By Shiva Peri
The cafeteria uses a pin-input system to simplify the money exchanging process. While this system has improved the efficiency of the lunch lines by eliminating the exchange of physical currency, it has done a poor job of educating students about the value of a dollar.
From my personal experience, I have found that the money in my account was completely used up in the same day I put in $20 without purchasing $20 worth of food. The truth is that many students do not know the true cost of most food items. This fact may be the result of few price labels on any food items.
Parker Galley, a sophomore at CRN, believes that this divide between price and students’ knowledge is a problem: “[The pin-input system] does not teach kids how to wisely spend money.”
A potential reason for why this system has never been questioned is that many students’ families are relatively affluent and will gladly keep spending more. Another possible explanation is that parents may be less likely to question to students’ spending habits when such spending is used for food, ostensibly a necessary purchase. However, the question remains: What system will create effective lunch lines and teach students how to value money at the same time?
One solution to this issue is for students to get receipts with each transaction, but then the school would have to buy receipt printers, and students would have to collate all these receipts regularly.
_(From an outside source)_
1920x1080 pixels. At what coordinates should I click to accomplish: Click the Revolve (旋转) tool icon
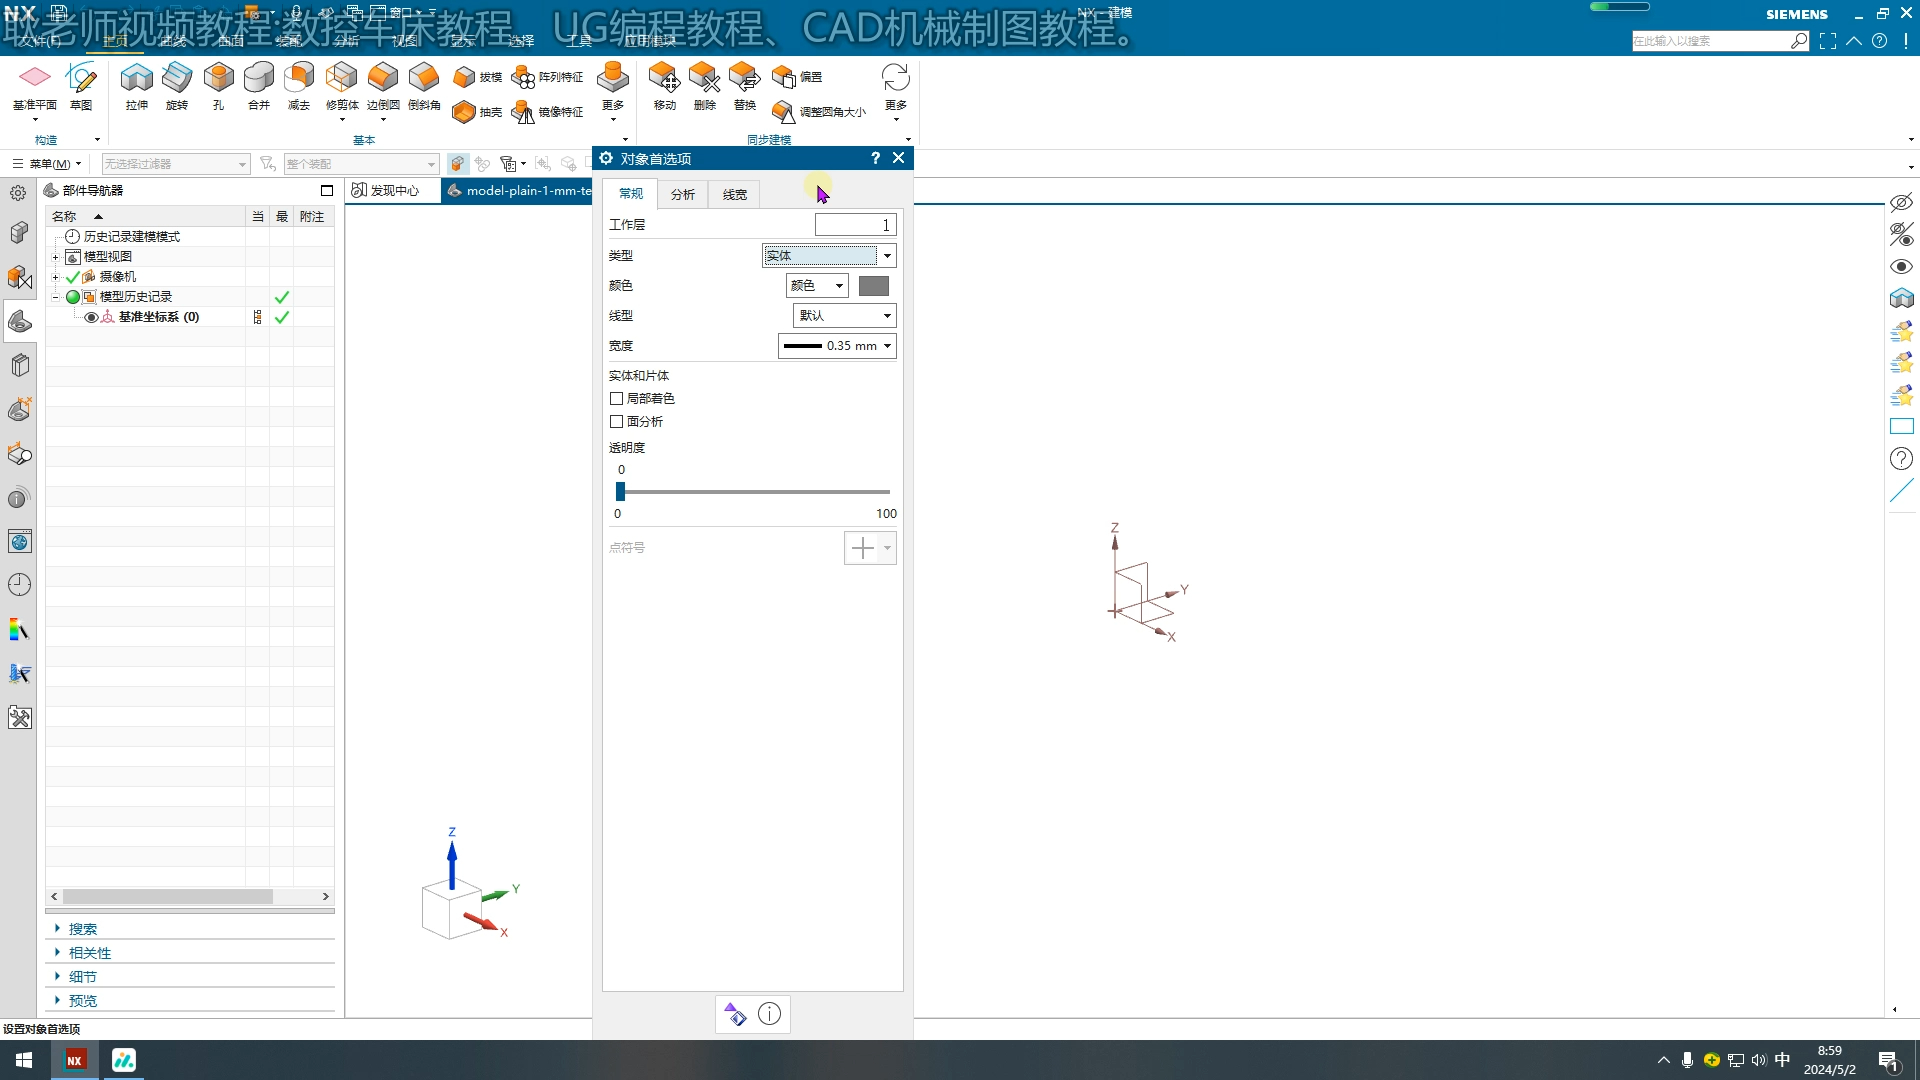point(177,79)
However, a digital receipt that is sent to the student via text or email could be a more logical solution that would avoid the expense of printers and the potential issue of lost receipts. Such a system could be combined with an online access portal for each student’s account so that students and parents could access records of all purchases to review how much they are spending.
If we are able to modify the current system even slightly, then we can enable more informed consumers with better spending habits in the future.